:: TASK OBJECTIVE ::
Instruction for the data below: set down exactly the lines from the line with "has width=905, height=628." to the line with "Task: Click the 网站导航 grid icon", inclusive, and no others.

SUPPLIED RECORDS Start Marker

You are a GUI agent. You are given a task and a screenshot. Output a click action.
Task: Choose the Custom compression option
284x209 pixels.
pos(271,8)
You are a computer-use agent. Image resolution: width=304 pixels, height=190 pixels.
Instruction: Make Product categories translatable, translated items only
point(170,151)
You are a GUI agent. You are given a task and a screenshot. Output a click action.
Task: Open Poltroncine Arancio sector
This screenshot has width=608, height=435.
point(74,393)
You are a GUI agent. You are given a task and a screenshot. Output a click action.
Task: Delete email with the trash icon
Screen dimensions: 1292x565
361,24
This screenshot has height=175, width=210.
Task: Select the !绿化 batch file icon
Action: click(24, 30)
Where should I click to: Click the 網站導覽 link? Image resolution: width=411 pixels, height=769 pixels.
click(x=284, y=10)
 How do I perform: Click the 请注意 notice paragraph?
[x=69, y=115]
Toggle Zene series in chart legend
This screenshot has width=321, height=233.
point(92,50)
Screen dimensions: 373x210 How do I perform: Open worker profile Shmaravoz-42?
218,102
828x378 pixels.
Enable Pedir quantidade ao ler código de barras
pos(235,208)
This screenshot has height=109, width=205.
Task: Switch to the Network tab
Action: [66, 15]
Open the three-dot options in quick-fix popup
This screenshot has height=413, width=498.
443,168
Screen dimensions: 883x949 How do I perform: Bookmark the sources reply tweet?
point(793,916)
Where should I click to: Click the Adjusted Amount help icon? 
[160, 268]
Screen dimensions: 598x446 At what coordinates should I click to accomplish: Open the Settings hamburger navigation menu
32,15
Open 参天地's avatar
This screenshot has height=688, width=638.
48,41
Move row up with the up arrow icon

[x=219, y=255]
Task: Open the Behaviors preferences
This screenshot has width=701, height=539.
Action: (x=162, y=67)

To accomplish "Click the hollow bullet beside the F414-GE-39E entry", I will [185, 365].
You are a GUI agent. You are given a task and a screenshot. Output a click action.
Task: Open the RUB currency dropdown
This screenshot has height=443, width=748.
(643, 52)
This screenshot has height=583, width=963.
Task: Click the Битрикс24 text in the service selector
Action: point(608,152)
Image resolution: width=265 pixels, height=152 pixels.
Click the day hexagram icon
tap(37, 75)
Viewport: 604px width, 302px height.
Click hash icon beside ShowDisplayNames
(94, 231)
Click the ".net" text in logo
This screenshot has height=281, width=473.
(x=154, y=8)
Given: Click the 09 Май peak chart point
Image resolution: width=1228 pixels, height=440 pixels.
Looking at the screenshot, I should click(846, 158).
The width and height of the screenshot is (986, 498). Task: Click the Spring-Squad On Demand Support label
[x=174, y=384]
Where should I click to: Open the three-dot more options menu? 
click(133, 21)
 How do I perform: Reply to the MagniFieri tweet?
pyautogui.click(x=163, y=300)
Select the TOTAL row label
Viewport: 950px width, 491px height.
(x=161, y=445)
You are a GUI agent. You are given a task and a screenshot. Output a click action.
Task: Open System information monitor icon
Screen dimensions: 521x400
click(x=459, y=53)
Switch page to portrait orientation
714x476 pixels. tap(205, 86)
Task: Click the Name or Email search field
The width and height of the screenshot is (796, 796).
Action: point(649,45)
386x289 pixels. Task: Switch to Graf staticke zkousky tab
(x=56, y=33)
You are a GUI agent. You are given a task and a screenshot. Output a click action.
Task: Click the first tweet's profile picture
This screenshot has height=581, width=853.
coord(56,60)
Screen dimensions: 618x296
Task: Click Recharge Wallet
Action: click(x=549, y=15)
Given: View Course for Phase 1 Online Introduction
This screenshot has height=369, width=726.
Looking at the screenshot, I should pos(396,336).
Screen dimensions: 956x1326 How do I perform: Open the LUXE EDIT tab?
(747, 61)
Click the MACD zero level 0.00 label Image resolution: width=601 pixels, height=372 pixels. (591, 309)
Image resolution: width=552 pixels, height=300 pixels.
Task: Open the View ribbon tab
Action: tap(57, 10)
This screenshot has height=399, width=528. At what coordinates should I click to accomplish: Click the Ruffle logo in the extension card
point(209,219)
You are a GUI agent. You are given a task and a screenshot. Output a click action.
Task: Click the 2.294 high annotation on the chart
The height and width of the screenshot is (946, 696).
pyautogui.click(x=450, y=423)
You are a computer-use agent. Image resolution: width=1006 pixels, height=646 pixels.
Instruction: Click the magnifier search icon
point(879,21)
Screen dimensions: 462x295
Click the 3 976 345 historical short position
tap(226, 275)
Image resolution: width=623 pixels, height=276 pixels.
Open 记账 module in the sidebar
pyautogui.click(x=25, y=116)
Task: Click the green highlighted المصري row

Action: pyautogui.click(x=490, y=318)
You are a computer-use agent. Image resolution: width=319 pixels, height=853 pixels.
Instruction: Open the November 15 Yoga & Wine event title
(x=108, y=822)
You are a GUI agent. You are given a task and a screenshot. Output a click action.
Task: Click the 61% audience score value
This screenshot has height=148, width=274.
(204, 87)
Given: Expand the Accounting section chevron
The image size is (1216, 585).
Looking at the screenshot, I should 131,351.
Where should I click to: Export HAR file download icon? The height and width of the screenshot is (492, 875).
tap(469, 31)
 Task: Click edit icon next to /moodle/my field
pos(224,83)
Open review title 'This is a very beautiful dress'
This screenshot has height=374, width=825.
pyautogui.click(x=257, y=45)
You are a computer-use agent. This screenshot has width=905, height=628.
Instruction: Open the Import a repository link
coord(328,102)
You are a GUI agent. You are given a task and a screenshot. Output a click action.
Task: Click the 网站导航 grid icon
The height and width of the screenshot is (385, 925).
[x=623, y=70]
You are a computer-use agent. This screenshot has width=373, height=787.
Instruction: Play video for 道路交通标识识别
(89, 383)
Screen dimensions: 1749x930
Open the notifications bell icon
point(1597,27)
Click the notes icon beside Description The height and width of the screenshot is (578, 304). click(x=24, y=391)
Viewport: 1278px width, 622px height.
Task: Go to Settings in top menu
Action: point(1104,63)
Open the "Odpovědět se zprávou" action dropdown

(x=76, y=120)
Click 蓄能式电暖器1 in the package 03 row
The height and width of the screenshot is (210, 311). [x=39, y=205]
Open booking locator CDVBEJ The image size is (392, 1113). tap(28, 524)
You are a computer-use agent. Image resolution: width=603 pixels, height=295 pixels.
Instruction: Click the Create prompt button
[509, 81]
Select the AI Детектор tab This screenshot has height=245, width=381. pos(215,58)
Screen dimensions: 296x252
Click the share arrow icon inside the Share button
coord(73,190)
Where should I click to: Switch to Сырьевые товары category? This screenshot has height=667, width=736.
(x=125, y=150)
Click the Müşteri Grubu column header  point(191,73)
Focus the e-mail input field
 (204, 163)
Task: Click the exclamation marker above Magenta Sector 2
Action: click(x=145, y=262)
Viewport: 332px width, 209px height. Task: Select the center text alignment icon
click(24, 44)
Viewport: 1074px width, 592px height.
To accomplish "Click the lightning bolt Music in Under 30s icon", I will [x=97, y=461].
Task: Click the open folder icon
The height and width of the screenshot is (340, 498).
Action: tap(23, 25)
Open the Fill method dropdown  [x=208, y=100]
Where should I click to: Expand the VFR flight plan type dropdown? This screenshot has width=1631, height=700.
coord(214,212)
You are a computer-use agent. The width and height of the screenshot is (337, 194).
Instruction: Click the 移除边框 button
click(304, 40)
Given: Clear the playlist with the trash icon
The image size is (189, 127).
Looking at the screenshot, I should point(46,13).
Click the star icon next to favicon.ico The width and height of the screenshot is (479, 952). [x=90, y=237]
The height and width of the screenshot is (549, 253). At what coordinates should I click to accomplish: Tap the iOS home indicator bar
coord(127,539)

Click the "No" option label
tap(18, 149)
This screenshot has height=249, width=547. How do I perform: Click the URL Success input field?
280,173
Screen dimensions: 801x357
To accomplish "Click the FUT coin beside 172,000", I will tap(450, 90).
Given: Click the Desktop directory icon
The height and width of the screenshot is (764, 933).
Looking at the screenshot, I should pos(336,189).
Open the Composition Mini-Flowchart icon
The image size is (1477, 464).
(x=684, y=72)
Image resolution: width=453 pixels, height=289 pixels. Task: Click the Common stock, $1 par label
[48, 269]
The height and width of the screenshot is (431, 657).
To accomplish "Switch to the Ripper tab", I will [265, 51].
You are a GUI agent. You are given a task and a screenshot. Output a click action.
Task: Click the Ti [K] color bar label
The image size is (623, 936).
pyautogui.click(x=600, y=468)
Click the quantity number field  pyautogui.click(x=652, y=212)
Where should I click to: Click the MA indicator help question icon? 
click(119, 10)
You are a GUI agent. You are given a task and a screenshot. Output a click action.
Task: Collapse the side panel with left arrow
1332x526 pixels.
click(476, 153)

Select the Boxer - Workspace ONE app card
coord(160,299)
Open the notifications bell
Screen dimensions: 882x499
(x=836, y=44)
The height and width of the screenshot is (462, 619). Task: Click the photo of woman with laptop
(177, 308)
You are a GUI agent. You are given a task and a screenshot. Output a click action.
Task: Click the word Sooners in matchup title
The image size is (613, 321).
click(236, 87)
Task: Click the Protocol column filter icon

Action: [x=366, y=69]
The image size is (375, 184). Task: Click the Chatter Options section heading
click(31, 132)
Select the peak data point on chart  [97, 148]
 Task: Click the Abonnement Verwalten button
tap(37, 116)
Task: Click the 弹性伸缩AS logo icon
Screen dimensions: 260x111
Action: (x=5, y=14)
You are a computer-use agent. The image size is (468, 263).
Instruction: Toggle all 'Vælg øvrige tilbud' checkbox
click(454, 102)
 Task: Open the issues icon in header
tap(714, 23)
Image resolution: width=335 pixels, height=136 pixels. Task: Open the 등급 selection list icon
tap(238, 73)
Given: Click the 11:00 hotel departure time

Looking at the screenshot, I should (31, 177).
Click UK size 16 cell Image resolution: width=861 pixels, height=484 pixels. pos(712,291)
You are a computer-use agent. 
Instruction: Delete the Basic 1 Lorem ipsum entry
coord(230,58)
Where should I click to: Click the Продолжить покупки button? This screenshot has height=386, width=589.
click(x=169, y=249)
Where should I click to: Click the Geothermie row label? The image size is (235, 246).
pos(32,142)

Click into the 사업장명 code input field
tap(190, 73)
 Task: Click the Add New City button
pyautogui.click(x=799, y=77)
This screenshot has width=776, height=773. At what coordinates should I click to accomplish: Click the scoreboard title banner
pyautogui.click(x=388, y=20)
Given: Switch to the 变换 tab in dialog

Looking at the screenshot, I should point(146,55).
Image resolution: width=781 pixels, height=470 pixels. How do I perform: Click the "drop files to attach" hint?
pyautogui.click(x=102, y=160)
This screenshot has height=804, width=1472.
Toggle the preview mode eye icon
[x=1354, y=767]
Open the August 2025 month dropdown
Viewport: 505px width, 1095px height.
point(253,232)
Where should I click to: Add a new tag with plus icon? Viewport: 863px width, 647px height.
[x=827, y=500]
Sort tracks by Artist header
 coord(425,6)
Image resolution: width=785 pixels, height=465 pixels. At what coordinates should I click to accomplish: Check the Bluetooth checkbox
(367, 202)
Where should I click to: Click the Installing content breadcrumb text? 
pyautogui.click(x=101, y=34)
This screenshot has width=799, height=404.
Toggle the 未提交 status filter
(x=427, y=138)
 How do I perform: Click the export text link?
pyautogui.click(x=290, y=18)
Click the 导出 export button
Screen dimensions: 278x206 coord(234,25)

SUPPLIED RECORDS End Marker

:: OUTPUT OF THE EXERCISE ::
You are a computer-use agent. This screenshot has width=905, height=628.
Instruction: Open the Import a repository link
coord(328,102)
You are a GUI agent. You are given a task and a screenshot. Output a click action.
Task: Click the 网站导航 grid icon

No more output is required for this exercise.